Daewoo Shipbuilding & Marine Engineering has landed a $1.9 billion order from A.P. Moller-Maersk to build 10 huge container ships, with options to deliver another 20 similar vessels.

At a cost of $190 million per vessel, Maersk said the total contract, including the option, is worth $5.7 billion, and the vessels will be delivered from 2013 to 2015.

The deal would be the biggest-ever order for South Korea's Daewoo, and help the world's No. 2 shipyard meet nearly all of its $6 billion target for 2011 shipbuilding orders.

The option for 20 additional ships was twice as big as earlier reports, and Daewoo shares leapt 4.8 percent in a soft Seoul market.

"Should we decide to go for all 30 vessels, it is going to be close to $6 billion, and that will make it the largest order ever seen in shipping," Maersk Line Chief Executive Eivind Kolding said at a news conference in London.

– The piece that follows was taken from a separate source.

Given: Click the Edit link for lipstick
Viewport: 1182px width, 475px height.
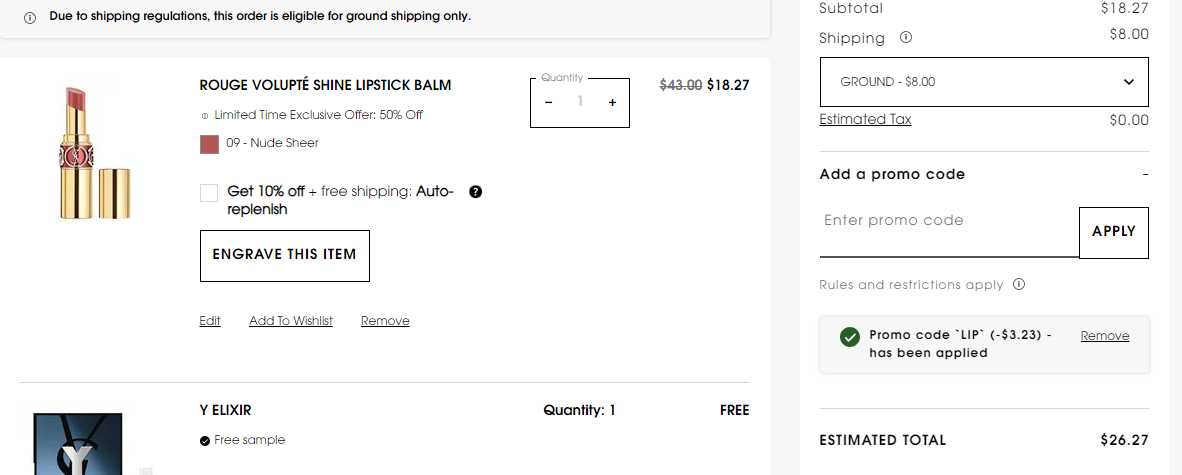Looking at the screenshot, I should (x=210, y=321).
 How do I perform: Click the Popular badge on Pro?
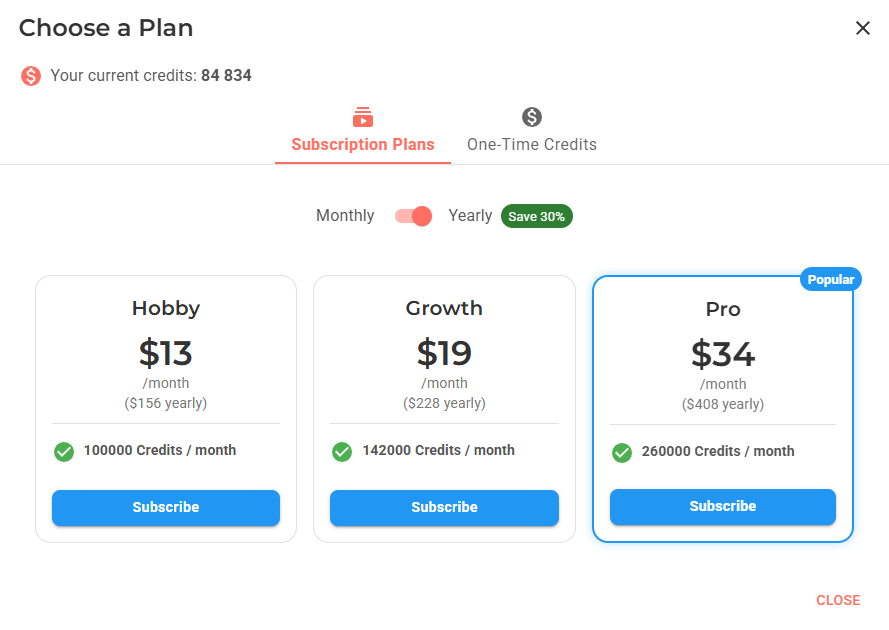tap(831, 280)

Kolding said in an interview with Reuters Insider television that he saw a 50 percent chance that Maersk would exercise an option for an additional 10 ships from Daewoo, but he called the option on the final 10 vessels a "long shot."

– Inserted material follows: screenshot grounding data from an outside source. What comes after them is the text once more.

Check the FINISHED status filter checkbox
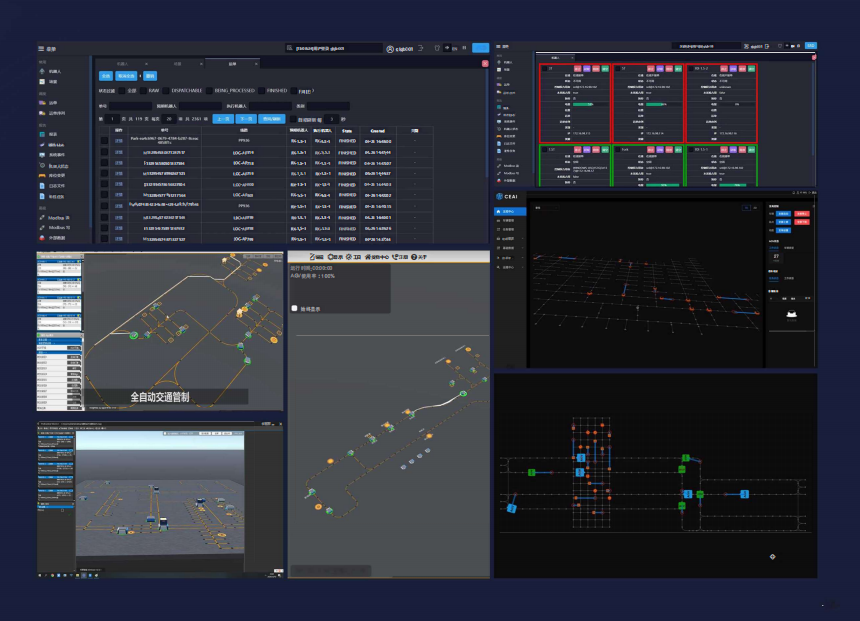coord(261,90)
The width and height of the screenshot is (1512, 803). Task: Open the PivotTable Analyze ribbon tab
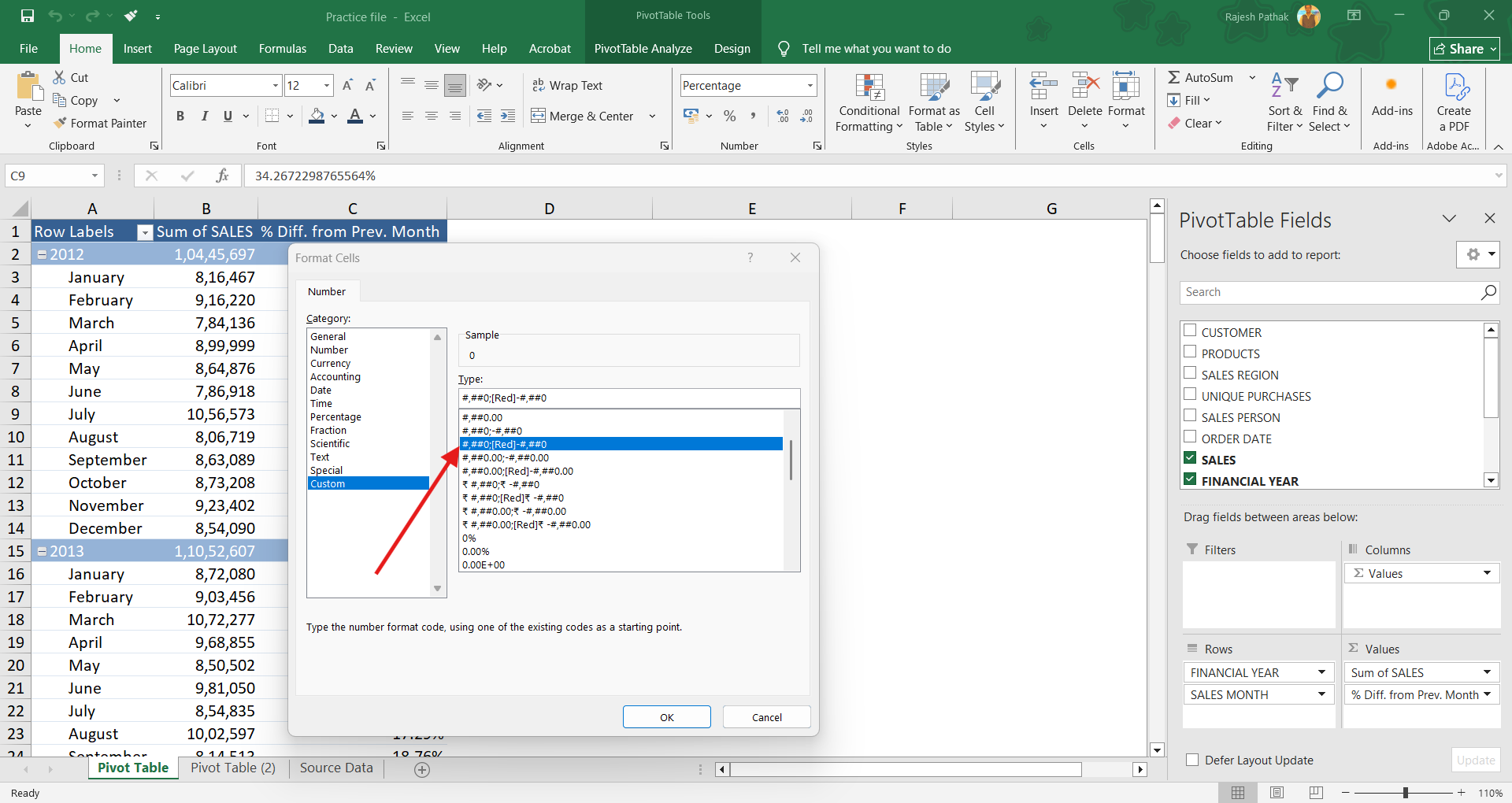[643, 49]
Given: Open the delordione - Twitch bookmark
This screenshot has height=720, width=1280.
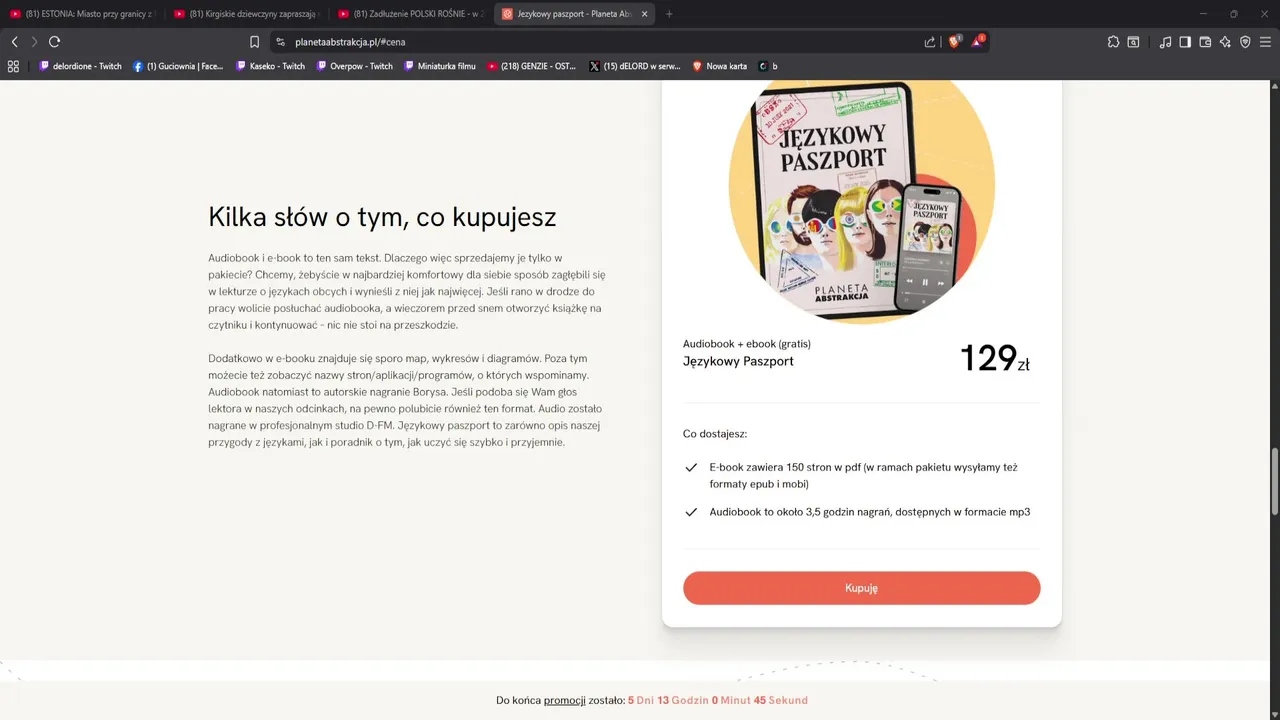Looking at the screenshot, I should (x=80, y=66).
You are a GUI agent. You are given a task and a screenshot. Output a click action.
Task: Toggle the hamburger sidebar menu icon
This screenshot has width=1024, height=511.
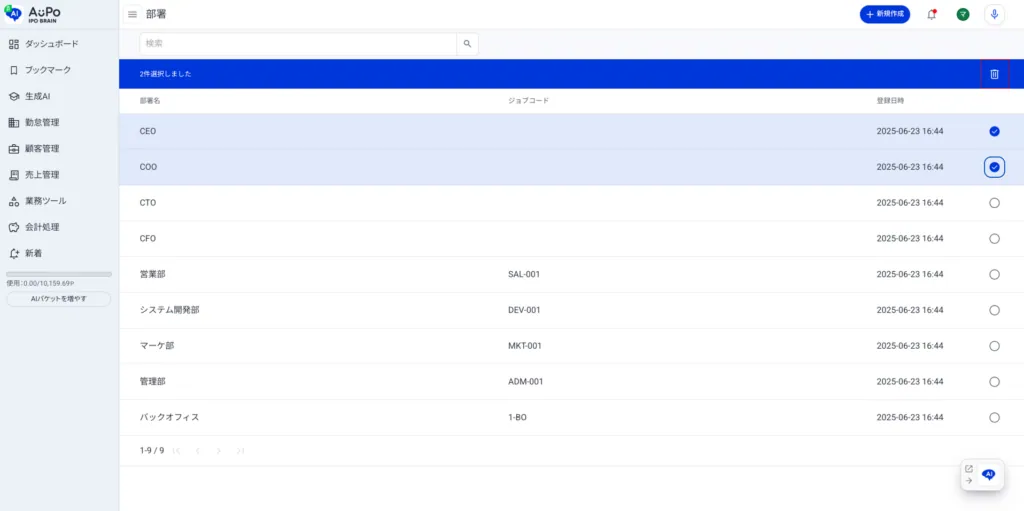coord(133,14)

"Both options expire this year, so during the year we have to decide on both of them," Kolding told Reuters.

The new ships will add to Maersk Line's current fleet of more than 500 vessels and help it keep its industry-leading market position, Maersk said in a statement.

"You build ships for 25 years, so you need to take a long-term view, but even in the shorter term we are actually quite comfortable, and we will see growth of 5 to 8 percent also in the Asia-Europe trade," Kolding told Reuters.

Shares in A.P. Moller-Maersk, which said it would use the ships on Asia-Europe routes, closed down 1.6 percent.

The Triple-E class vessels, measuring 400 metres (1,312 feet) long, 59 metres wide and 73 metres tall, will be "the largest vessel of any type known to be in operation."

They will be 16 percent bigger in capacity than the biggest ships in Maersk's current fleet, the E-class vessels.

"This is new territory for the industry since it represents a big step up from around 14,000 TEU (twenty-food equivalent unit) vessels to 18,000 TEU," said Neil Dekker, a container shipping analst at Drewry consultants in London.

Kolding said the ships would cut unit costs by 26 percent.

"These ships are particularly planned for the Chinese market," Soren Karas, Maersk Line's head of South China business, told a news conference in Hong Kong. "There is no doubt China is the biggest part of the containerised transport market now, so a very important market for us."

ING analyst Axel Funhoff said the order was a bet on the future. "One thing is clear: If you can fill these ships, they will be more profitable than the average ship in the market."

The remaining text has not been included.